TASK BRIEF: Return the records from the first line through the line containing "Click the Turn off security features button", and leave out the pictures.

RECORDS PROVIDED:
——————
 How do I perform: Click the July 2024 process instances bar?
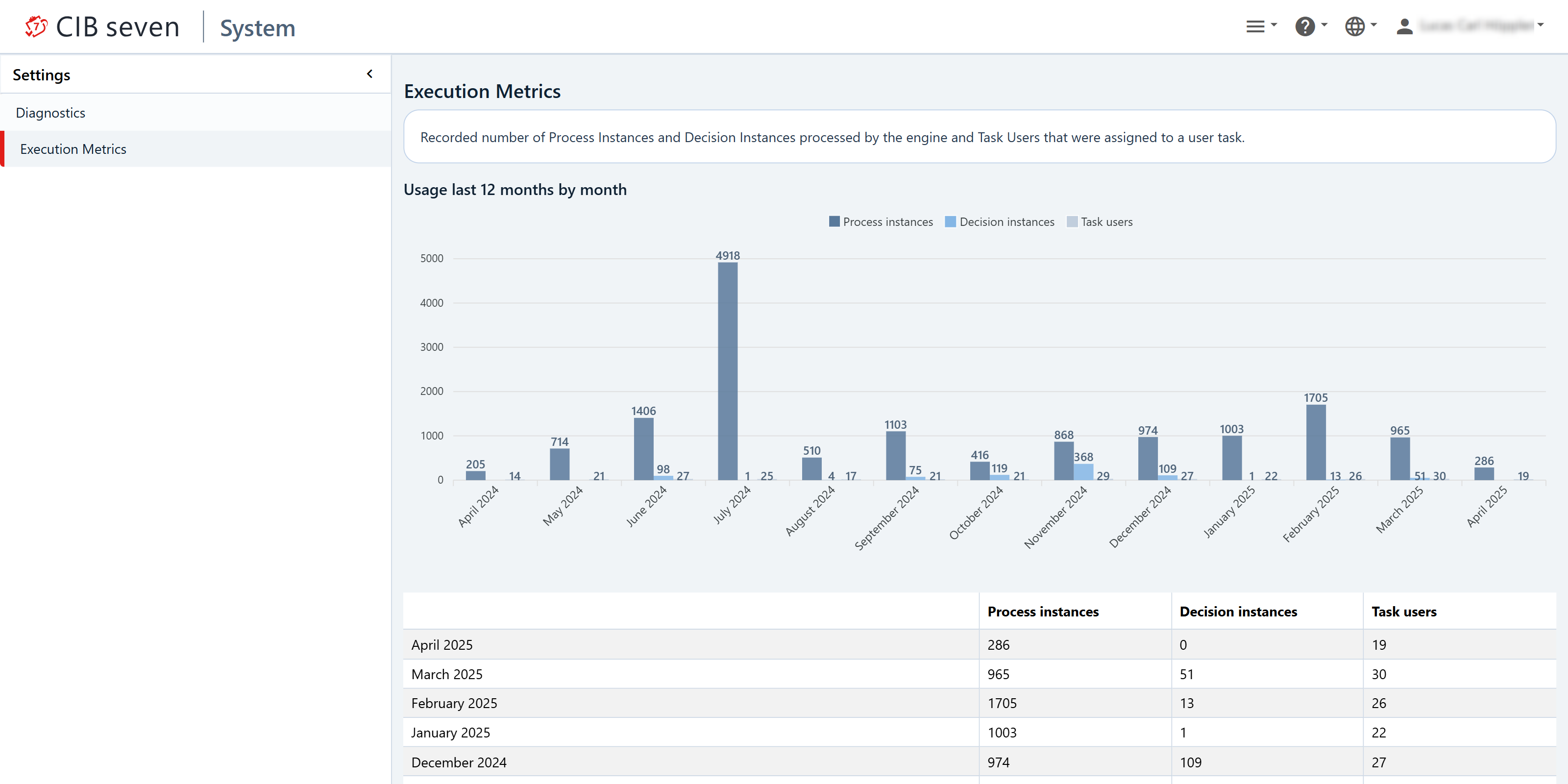pos(727,371)
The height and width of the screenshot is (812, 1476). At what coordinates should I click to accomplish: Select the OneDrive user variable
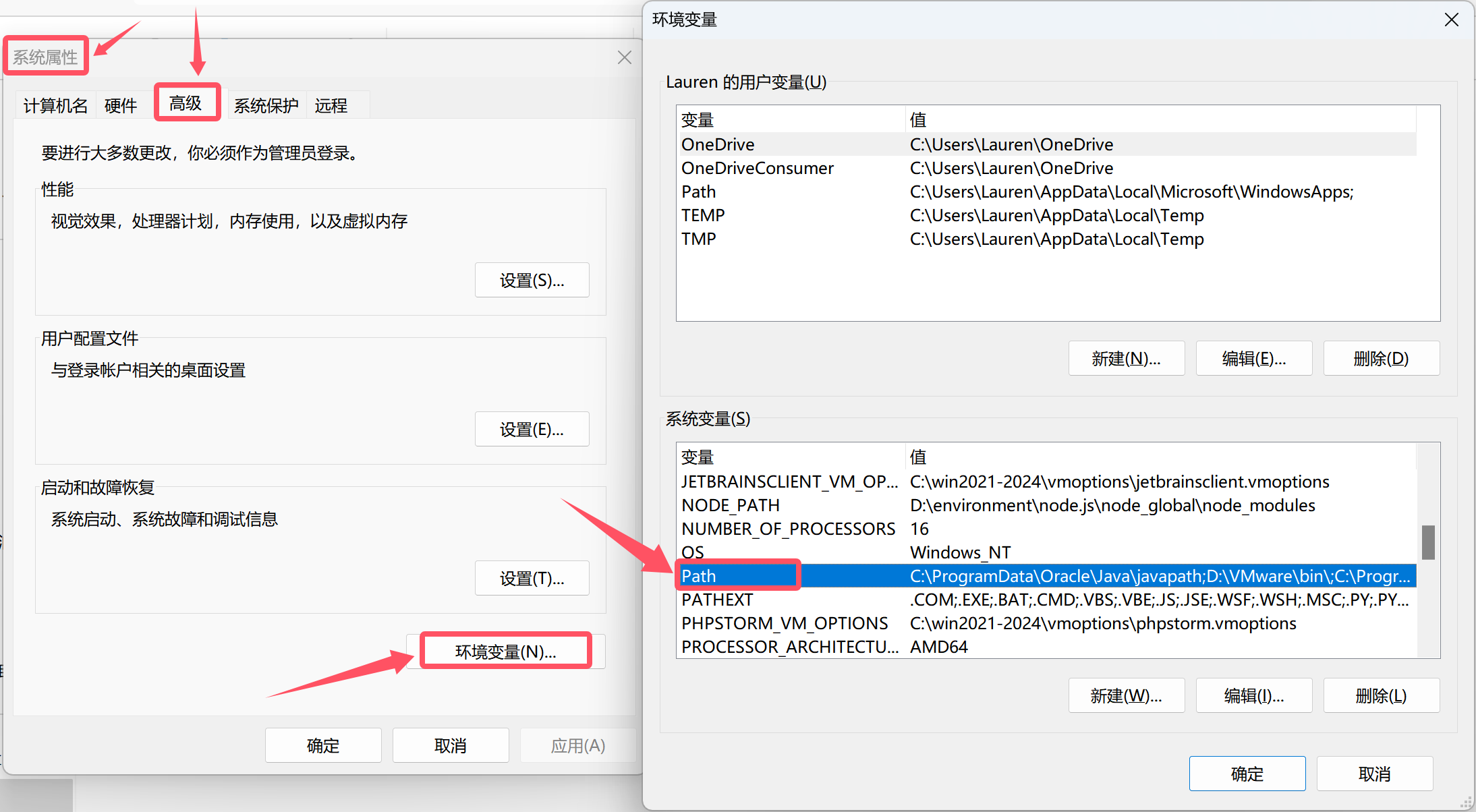[717, 144]
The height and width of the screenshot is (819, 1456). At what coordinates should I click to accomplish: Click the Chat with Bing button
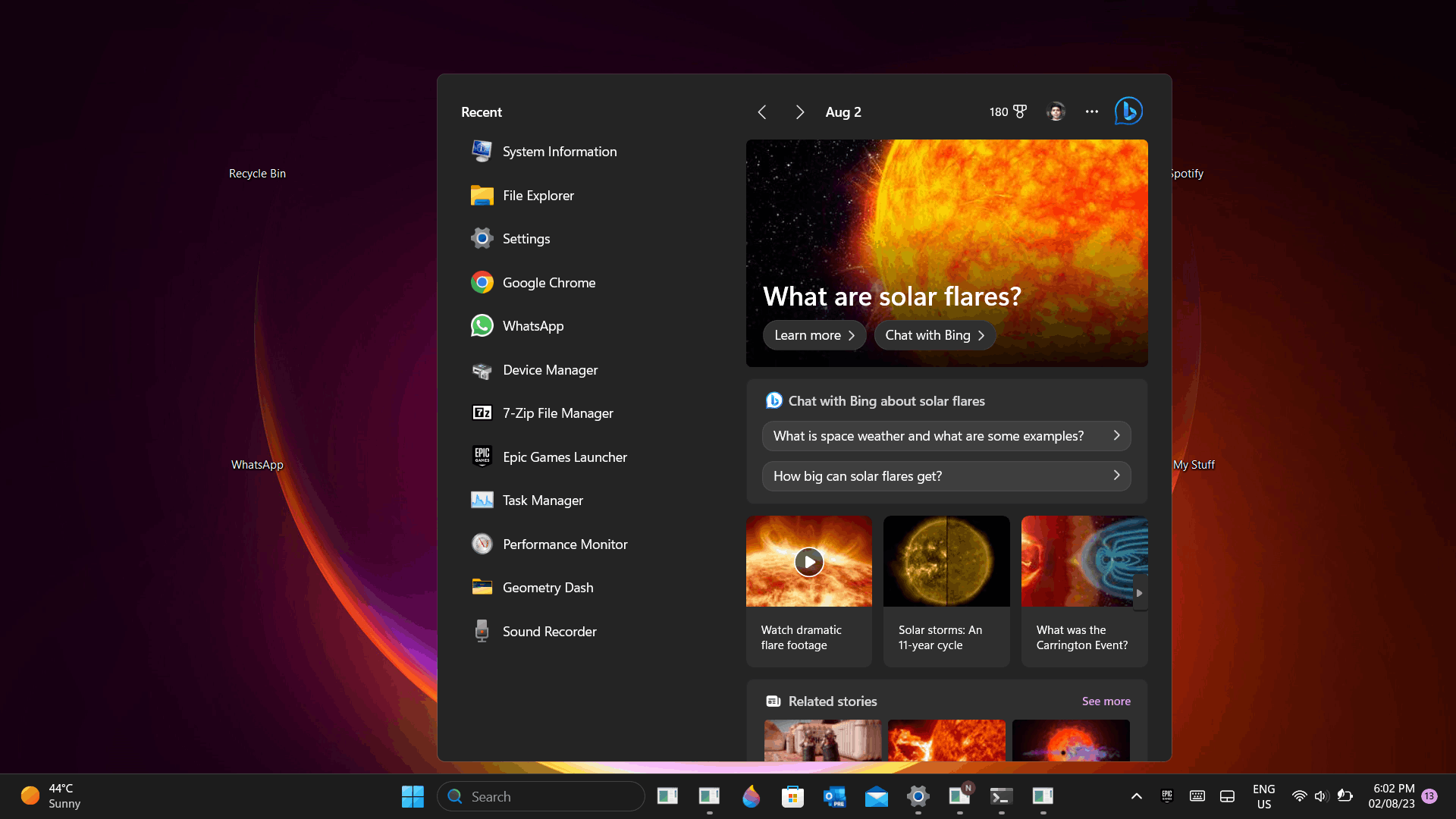click(x=934, y=335)
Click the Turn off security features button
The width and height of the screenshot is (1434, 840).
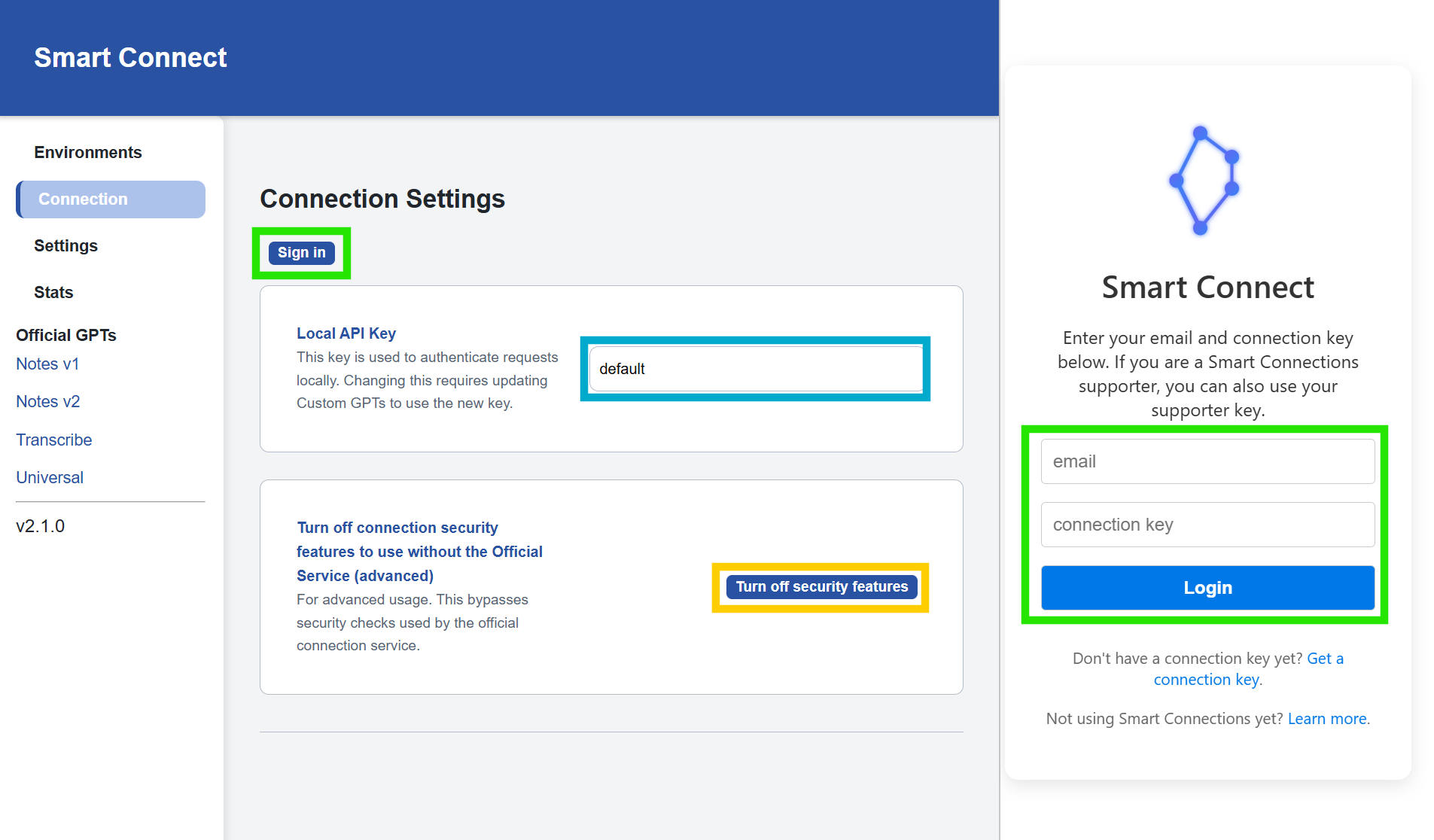[x=821, y=586]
——————
WRITTEN SOLUTION:
 How do I perform: Click the July 2024 process instances bar?
pos(727,371)
The height and width of the screenshot is (812, 1476). At what coordinates should I click to accomplish: Select the OneDrive user variable
[717, 144]
The height and width of the screenshot is (819, 1456). At what coordinates should I click to accomplish: Click the Chat with Bing button
click(x=934, y=335)
Click the Turn off security features button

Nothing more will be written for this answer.